The Birmingham student newspaper in 1985 - hilariously named the Birmingham Sun by the Tory students who'd won control of it - did a story that it was a good thing as the only people who died were Working Class and one Asian.

... they're all working in the meeja was we speak I'm guessing... and voting New Labour

Dadaismus (Dada), Friday, 13 May 2005 09:55 (twenty-one years ago)

Ah yes, the Federation of Conservative Students, who used to go about campus doing their own particular brand of "happy slapping" with their HANG NELSON MANDELA T-shirts.

The President of the FCS during my student days was Nick Robinson, now an ITN reporter who makes a point of trying it with Labour politicians, so now you know why.

Marcello Carlin (nostudium), Friday, 13 May 2005 09:58 (twenty-one years ago)

Nick Robinson? Wow, thanks for the info Marcello! Where's me hoody, I feel a happy slapping coming on...

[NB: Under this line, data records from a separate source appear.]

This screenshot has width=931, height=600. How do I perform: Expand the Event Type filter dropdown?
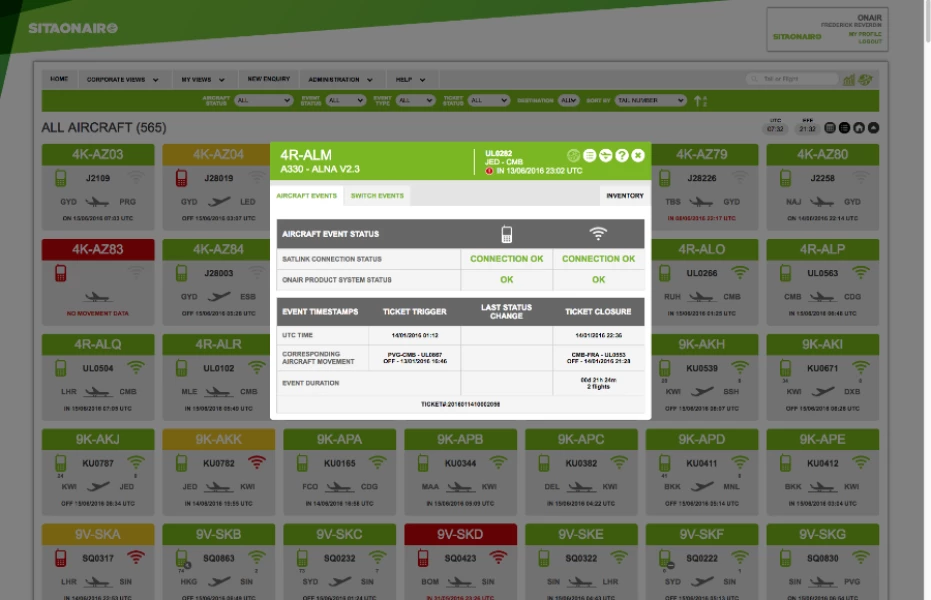(x=415, y=101)
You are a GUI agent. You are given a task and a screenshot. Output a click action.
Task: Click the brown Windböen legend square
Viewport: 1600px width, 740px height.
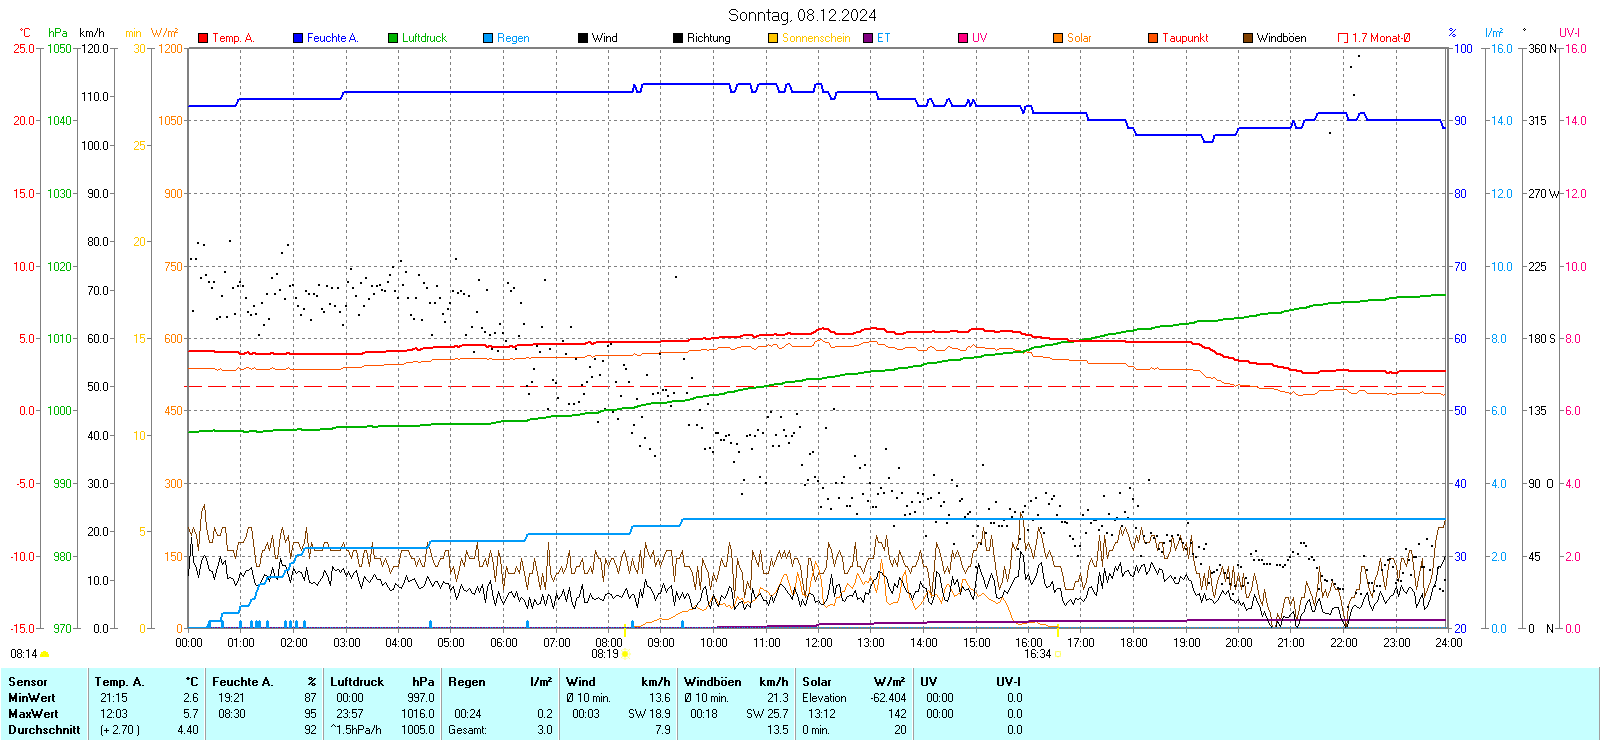pyautogui.click(x=1248, y=38)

Dadaismus (Dada), Friday, 13 May 2005 10:04 (twenty-one years ago)

1985 was a horrible year for english football.

As an Everton fan I can't quite agree, but I know what you mean.

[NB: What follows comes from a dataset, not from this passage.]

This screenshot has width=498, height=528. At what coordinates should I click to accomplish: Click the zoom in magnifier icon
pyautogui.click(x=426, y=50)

Michael Jones (MichaelJ), Friday, 13 May 2005 10:13 (twenty-one years ago)

Nick Robinson who's rumored to be taking over from Andrew Marr. Oh dear.

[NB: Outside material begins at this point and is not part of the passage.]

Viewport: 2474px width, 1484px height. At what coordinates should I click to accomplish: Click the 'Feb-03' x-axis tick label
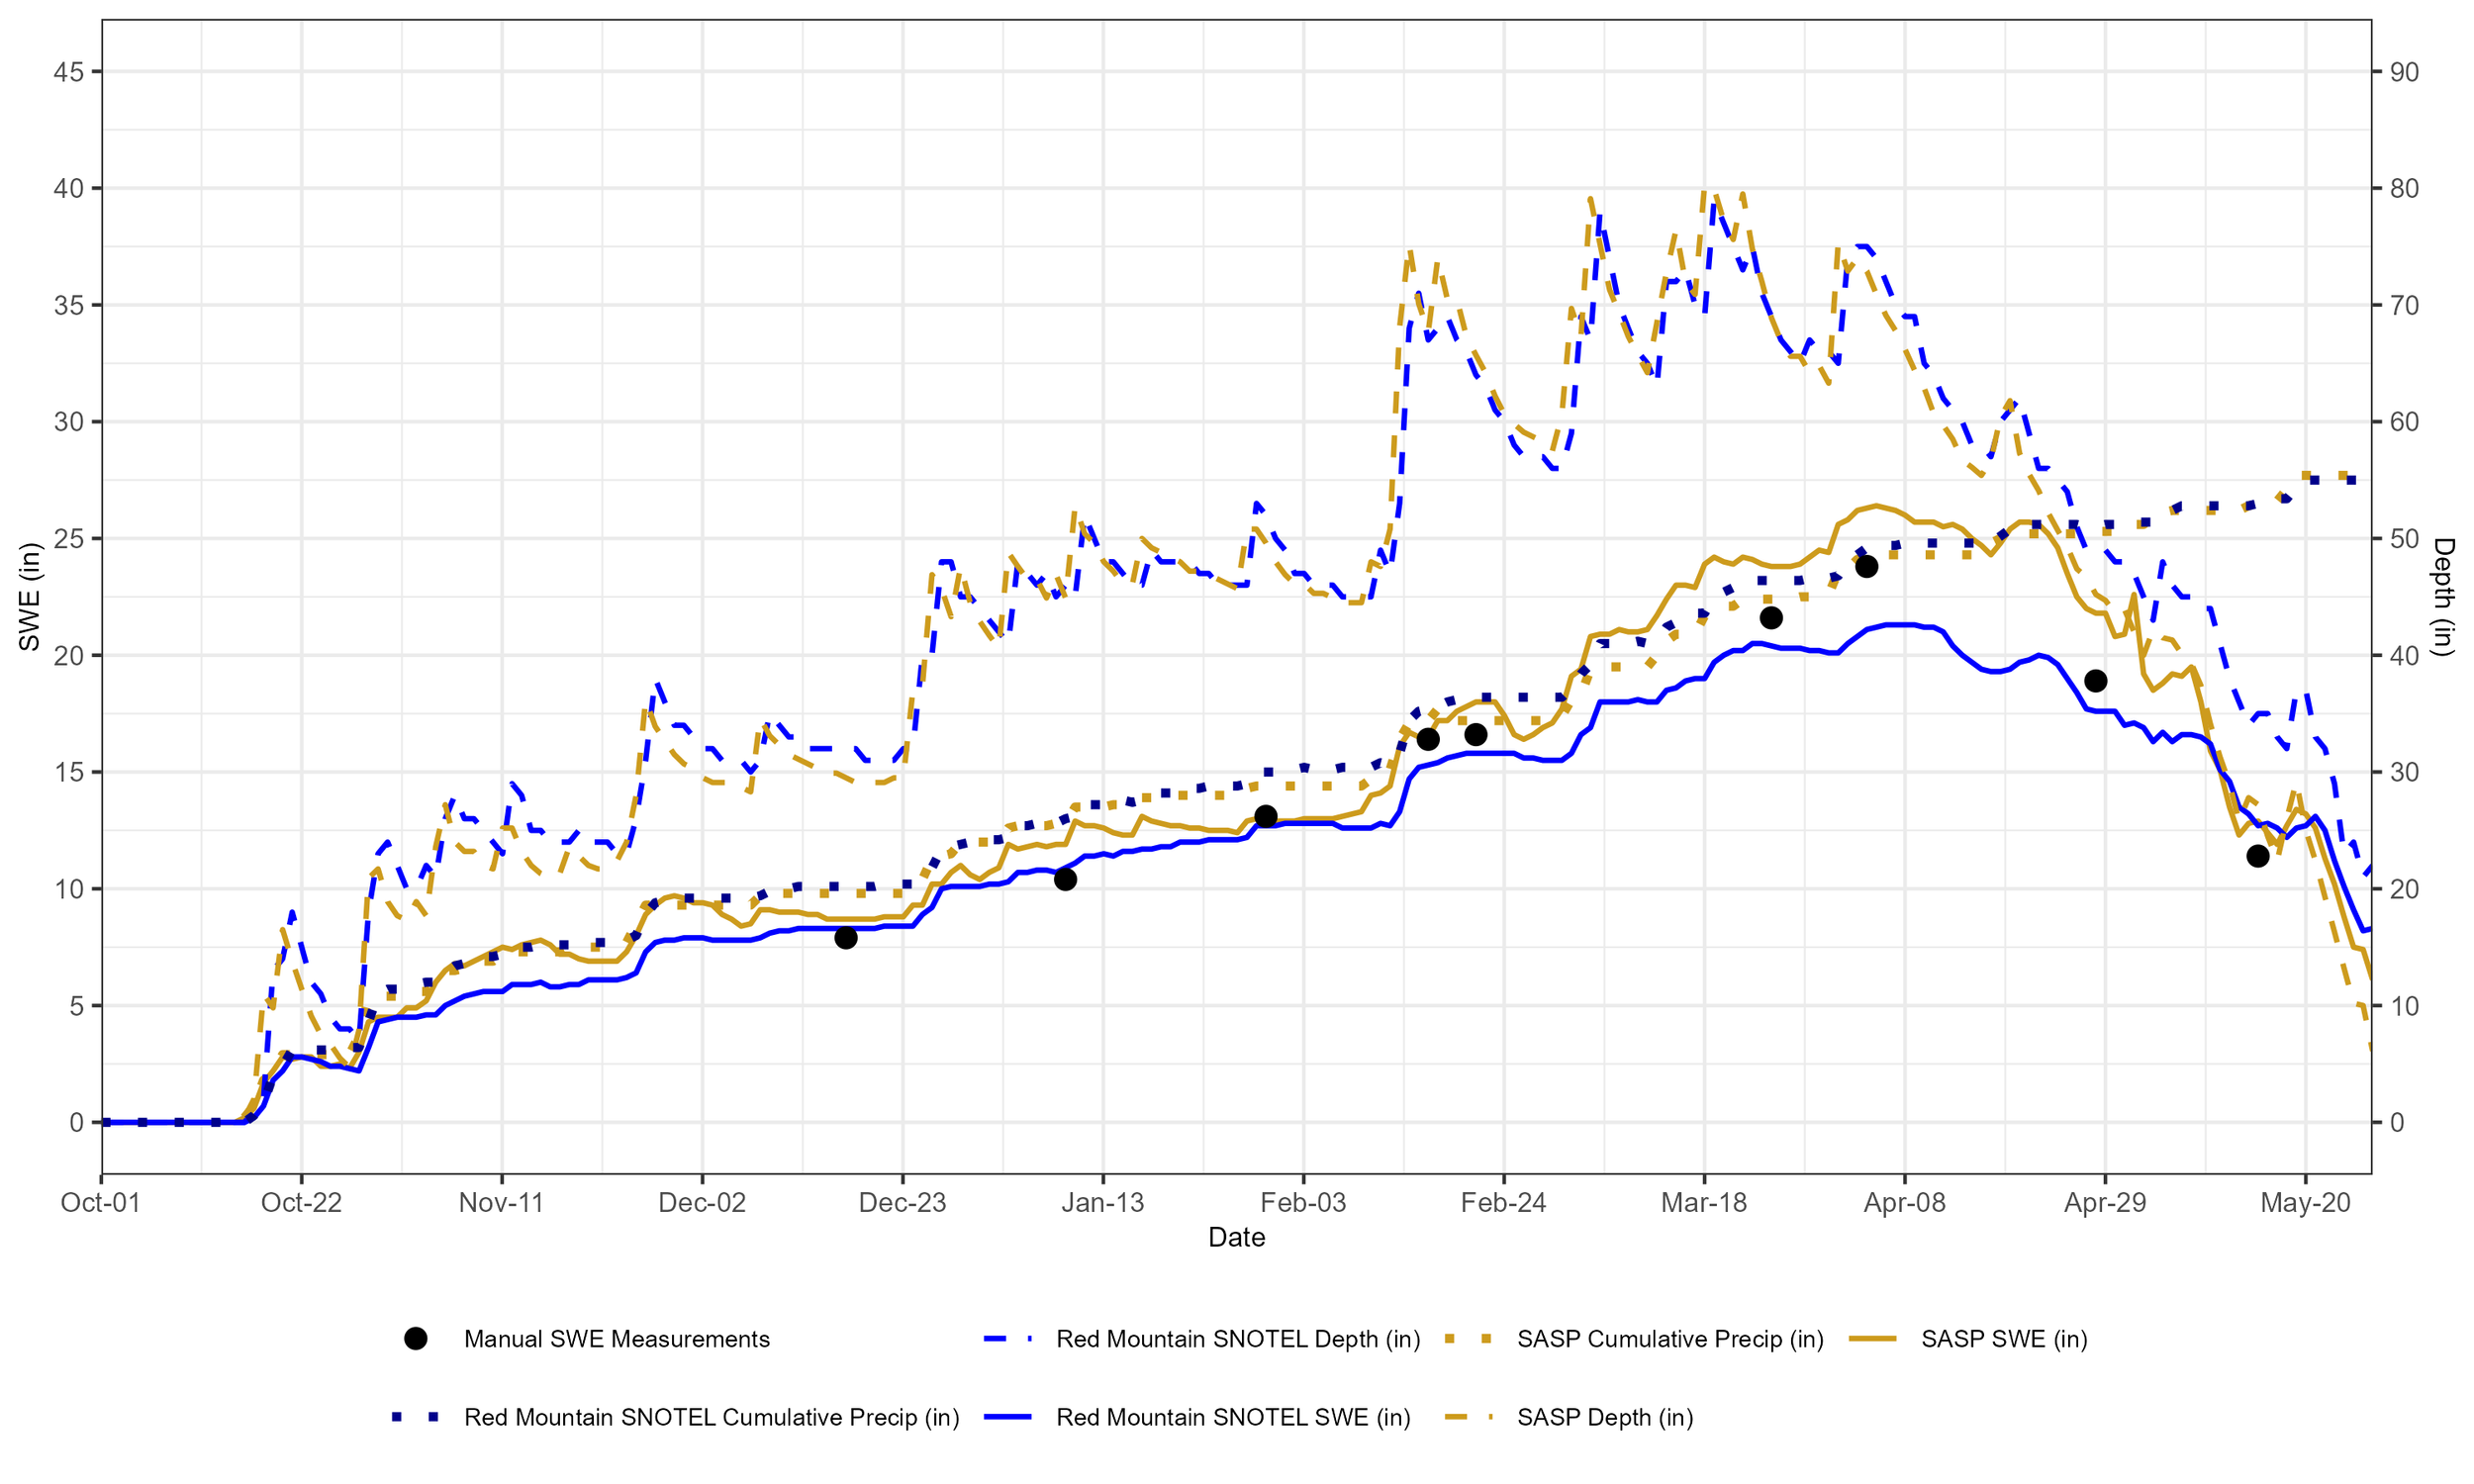click(1303, 1202)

Billy Dods (Billy Dods), Friday, 13 May 2005 10:25 (twenty-one years ago)

nine years pass...

did thatsame fire training today. fucking hell.

local eire man (darraghmac), Friday, 6 February 2015 22:23 (eleven years ago)

The real tragedy about the Bradford fire is that the horrendous old wooden stand was already condemned & due to be demolished two days after that fateful Lincoln game.

Peter Jackson said when he was an apprentice at City one of his duties was cleaning the litter and they would just sweep it into the holes where it piled up below.

xelab, Friday, 6 February 2015 22:40 (eleven years ago)

two months pass...

http://www.theguardian.com/football/2015/apr/15/bradford-fire-stafford-heginbotham-martin-fletcher

Suspicions raised again that it wasn't an accident.

Ethnically Ambiguous / 28 - 45 (ShariVari), Wednesday, 15 April 2015 13:12 (eleven years ago)

The pattern began with a fire at a three-storey Bradford factory in May 1967 and continued on Good Friday 1968 with another fire at the premises of Genefoam, of which Heginbotham was the managing director. A firm Heginbotham had founded suffered a serious fire in 1970 before the Castle Mills building, owned by Heginbotham, had a fire in 1971. Further blazes followed at the Douglas Mills building, also owned by Heginbotham, in August and November 1977. In December that year there was a fire at the premises of Coronet Marketing, a subsidiary of Heginbotham’s Tebro Toys. A further fire at the Douglas Mills building occurred in June 1981.

Ethnically Ambiguous / 28 - 45 (ShariVari), Wednesday, 15 April 2015 13:13 (eleven years ago)

Perplexing that this is only just coming out now if it's not been public knowledge before.

yeovil knievel (NickB), Wednesday, 15 April 2015 13:47 (eleven years ago)

The north, where we do what we want. :-<

'come around to your house and fuck your ho' (paraphrase) (Bananaman Begins), Wednesday, 15 April 2015 13:47 (eleven years ago)

Astonishing.

I don't see how that has never come out before.

djh, Wednesday, 15 April 2015 19:50 (eleven years ago)

Wow.

the bowels are not what they seem (aldo), Wednesday, 15 April 2015 19:54 (eleven years ago)

I found it a strangely emotional read in a way I can't quite fathom.

Anyway, I note that the article is very careful. It highlights a series of events without making any allegations (and The Guardian has kept the comments closed).

djh, Wednesday, 15 April 2015 22:28 (eleven years ago)

I can remember on more than one occasion in that era that my dad was late home because he stopped to take photos of a mill fire with his new pentax, which is just anecdotal but I am 100% sure that figures from insurers & fire departments would back up that there were a shitload more fires on industrial premises back then. Particularly in multi-tenanted mills with ageing and what would now be considered criminally negligent electrical installations.

In my opinion the blame for the disaster still lies between the chairman and the fire department for just threatening not to issue a safety certificate for a litter strewn wooden stand rather than condemning it, all else is just conjecture.